One of the common sources of confusion for new users is when calls to wp.synchronize() are necessary. The answer is "almost never"! Synchronization is quite expensive, and should generally be avoided unless necessary. Warp naturally takes care of synchronization between operations (e.g.: kernel launches, device memory copies).
For example, the following requires no manual synchronization, as the conversion to NumPy will automatically synchronize:
# run some kernels
wp.launch(kernel_1, dim, [array_x, array_y], device="cuda")
wp.launch(kernel_2, dim, [array_y, array_z], device="cuda")
# bring data back to host (and implicitly synchronize)
x = array_z.numpy()The only case where manual synchronization is needed is when copies are being performed back to CPU asynchronously, e.g.:
# copy data back to cpu from gpu, all copies will happen asynchronously to Python
wp.copy(cpu_array_1, gpu_array_1)
wp.copy(cpu_array_2, gpu_array_2)
wp.copy(cpu_array_3, gpu_array_3)
# ensure that the copies have finished
wp.synchronize()
# return a numpy wrapper around the cpu arrays, note there is no implicit synchronization here
a1 = cpu_array_1.numpy()
a2 = cpu_array_2.numpy()
a3 = cpu_array_3.numpy()Non-smooth functions such as y=|x| do not have a single unique gradient at x=0, rather they have what is known as a subgradient, which is formally the convex hull of directional derivatives at that point. The way that Warp (and most auto-differentiation framworks) handles these points is to pick an arbitrary gradient from this set, e.g.: for wp.abs(), it will arbitrarily choose the gradient to be 1.0 at the origin. You can find the implementation for these functions in warp/native/builtin.h.
Most optimizers (particularly ones that exploit stochasticity), are not sensitive to the choice of which gradient to use from the subgradient, although there are exceptions.

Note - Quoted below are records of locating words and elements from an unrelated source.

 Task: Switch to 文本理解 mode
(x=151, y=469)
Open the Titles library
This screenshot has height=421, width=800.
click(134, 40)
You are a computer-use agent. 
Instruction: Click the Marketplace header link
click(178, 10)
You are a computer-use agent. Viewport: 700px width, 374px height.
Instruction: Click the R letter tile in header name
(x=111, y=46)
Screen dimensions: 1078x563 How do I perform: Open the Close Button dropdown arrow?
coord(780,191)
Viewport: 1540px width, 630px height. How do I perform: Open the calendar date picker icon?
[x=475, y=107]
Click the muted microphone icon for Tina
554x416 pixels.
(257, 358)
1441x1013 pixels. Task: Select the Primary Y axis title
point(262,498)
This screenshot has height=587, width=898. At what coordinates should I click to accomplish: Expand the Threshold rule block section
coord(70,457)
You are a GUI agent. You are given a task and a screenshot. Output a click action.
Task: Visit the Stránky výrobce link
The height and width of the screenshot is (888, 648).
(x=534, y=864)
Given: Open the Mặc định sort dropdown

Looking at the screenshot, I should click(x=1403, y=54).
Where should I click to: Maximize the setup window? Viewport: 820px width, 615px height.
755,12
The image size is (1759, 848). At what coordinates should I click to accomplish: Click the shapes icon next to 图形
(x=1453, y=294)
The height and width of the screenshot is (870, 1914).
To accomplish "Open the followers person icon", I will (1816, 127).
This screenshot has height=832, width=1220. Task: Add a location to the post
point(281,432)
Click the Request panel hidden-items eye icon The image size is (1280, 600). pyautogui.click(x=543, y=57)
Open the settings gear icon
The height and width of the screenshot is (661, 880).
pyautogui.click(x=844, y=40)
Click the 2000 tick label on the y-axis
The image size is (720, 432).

Yes! Since version 0.4.0 we support allocating, launching, and copying between multiple GPUs in a single process. We follow the naming conventions of PyTorch and use aliases such as cuda:0, cuda:1, cpu to identify individual devices.
Warp is not a replacement for IsaacGym, IsaacSim, or PhysX - while Warp does offer some physical simulation capabilities this is primarily aimed at developers who need differentiable physics, rather than a fully featured physics engine. Warp is also integrated with IsaacGym and is great for performing auxilary tasks such as reward and observation computations for reinforcement learning.
We have a #warp channel on the public Omniverse Discord sever, come chat to us!
Warp is provided under the NVIDIA Source Code License (NVSCL), please see LICENSE.md for full license text. Note that the license currently allows only non-commercial use of this code.